• PROBLEMS TO SOLVE
1. In the essay about getting a French Bulldog from a breeder, how many litters a year does the chosen breeder have?
2. Extend the essay about buying a French Bulldog instead of adopting one, picking up right after its last sentence.

Rescuing a pet is a wonderful, rewarding thing. And I didn’t do it.
Let me back up.
Four years ago, I began my search for the perfect pup. This search had three important criteria:
1. The dog must be a girl because dog penises freak me out.
2. The dog must be a French Bulldog.
3. The dog must be less than 18 months old so I can train her from a young age to come to work with me every day.
I was well aware that finding all these criteria in a rescue dog was going to be hard, but that didn’t stop me from trying. For two years I applied for several dogs rescued by the French Bulldog Rescue Network but had my heart broken each time. I have a feeling that being a first-time dog owner and a young single woman living in an apartment (Millennial!) worked against me.
After a lot of disappointment, I began researching reputable French Bulldog breeders.
It took a lot of saving, applications and a little more heartbreak, but two years later I came home with my sweet Esther. The breeder I chose only has two litters a year, so being chosen from a large pool of applicants made me feel like I had won the puppy lottery (and let’s be honest, I did).
Despite waking up every day with my furry best friend by my side, I still catch myself apologizing for her. Why? Because she’s not a rescue. Even some of my friends tease me for “shopping instead of adopting.”
But, starting today, I’m done apologizing.

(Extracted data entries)
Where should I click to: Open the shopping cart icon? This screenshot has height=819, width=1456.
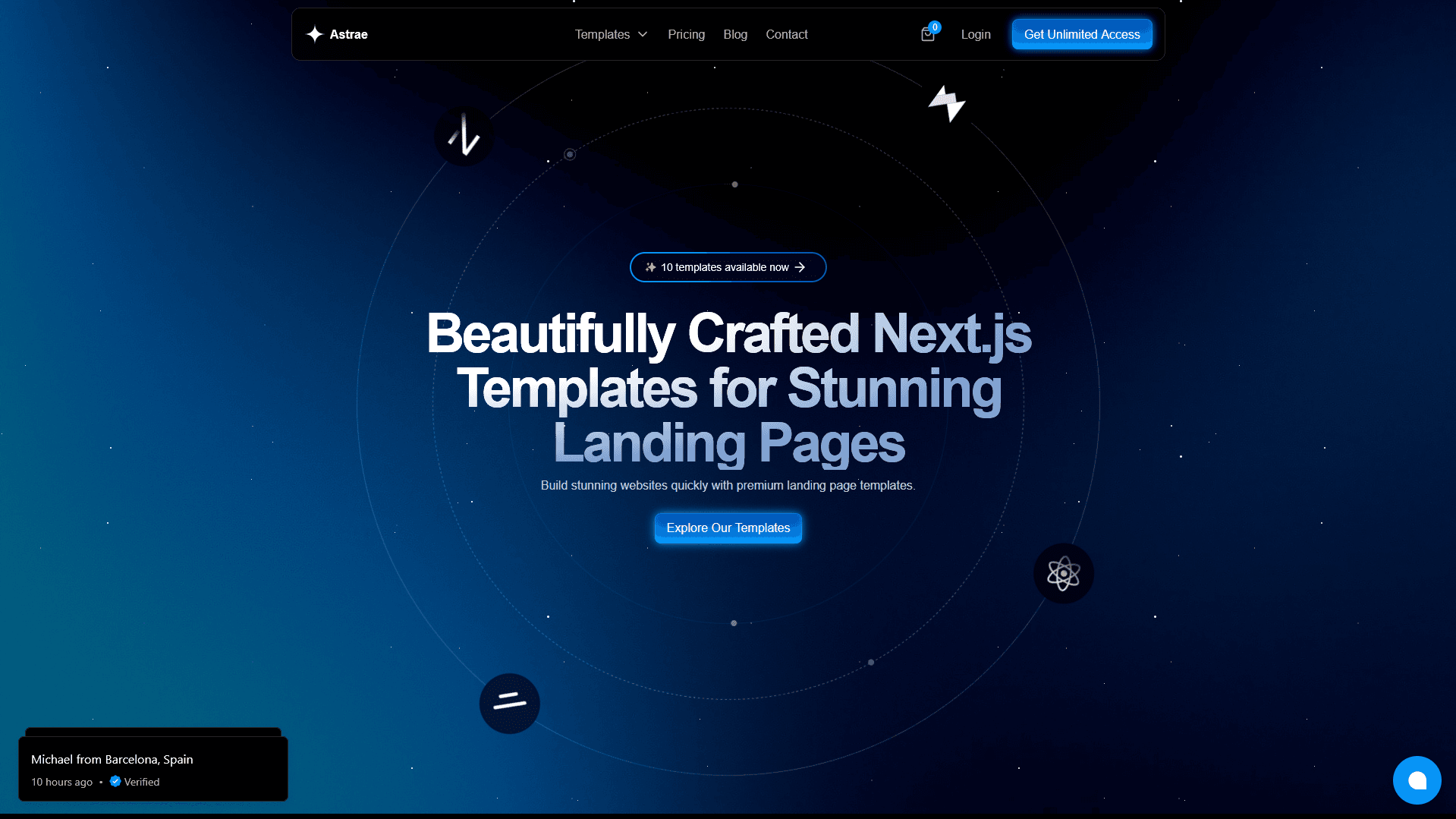click(x=927, y=34)

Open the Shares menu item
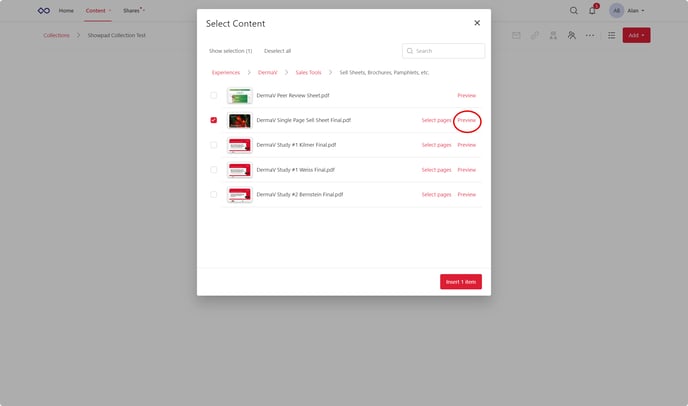pyautogui.click(x=132, y=10)
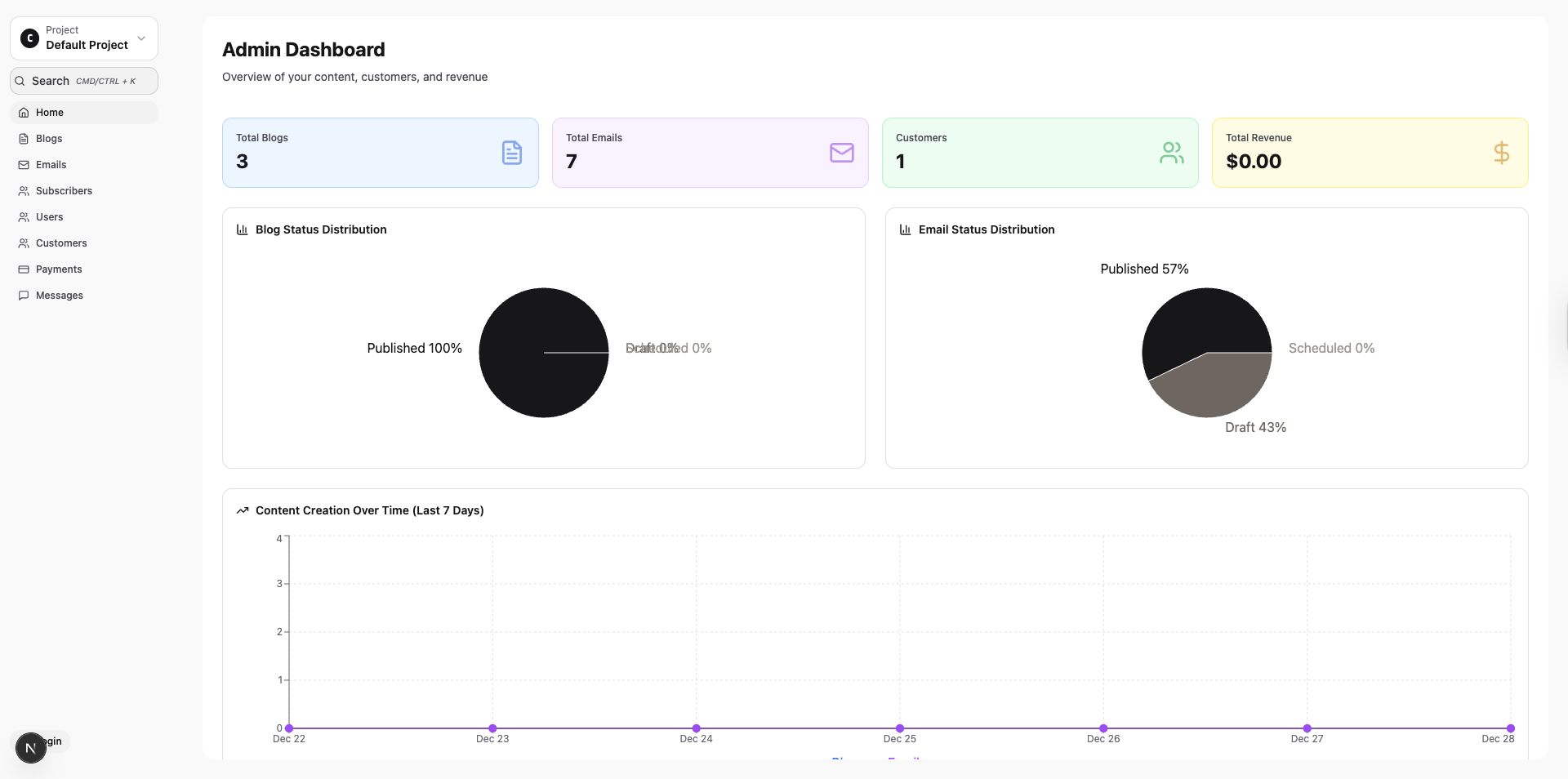Viewport: 1568px width, 779px height.
Task: Click the Search input field
Action: point(84,81)
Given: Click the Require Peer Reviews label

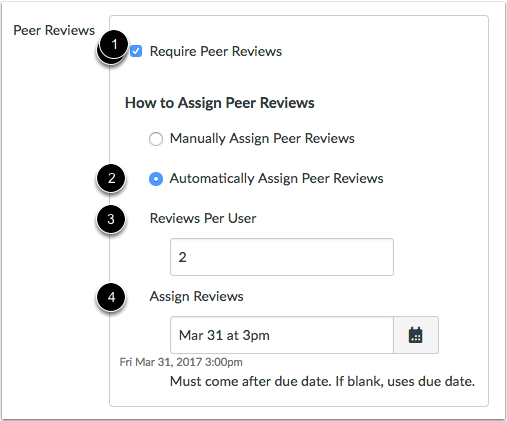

• OUTPUTS IN ORDER
1. The breeder has only two litters a year.

2.
“Breeder” is not a dirty word. Are there bad breeders out there? Absolutely. I even wrote an article about one. That’s why you should never, ever buy from a breeder on Craigslist. Or get any puppy from Craigslist, for that matter.
Do your research. Interview your breeder. Ask to see where they raise their puppies. Bringing a new family member into your home is a big decision and should not be taken lightly.
So what if instead of continuing the rescue/breeder debate, we all focus on the actual root of the problem: reducing the number of unwanted pets? We can make sure our pets are fixed, donate to a local Spay and Neuter clinic or even use our internet skills for good by calling out suspected puppy mills.
Oh, by the way, just because I bought my dog from a breeder doesn’t mean I’m not interested in rescuing someday. But that’s because it’s the right decision for me. Rescuing may not be right for your family, and that’s okay, too.
Until then, I’m done apologizing for my dog. And if you’re a non-rescue dog-owner, you should be too.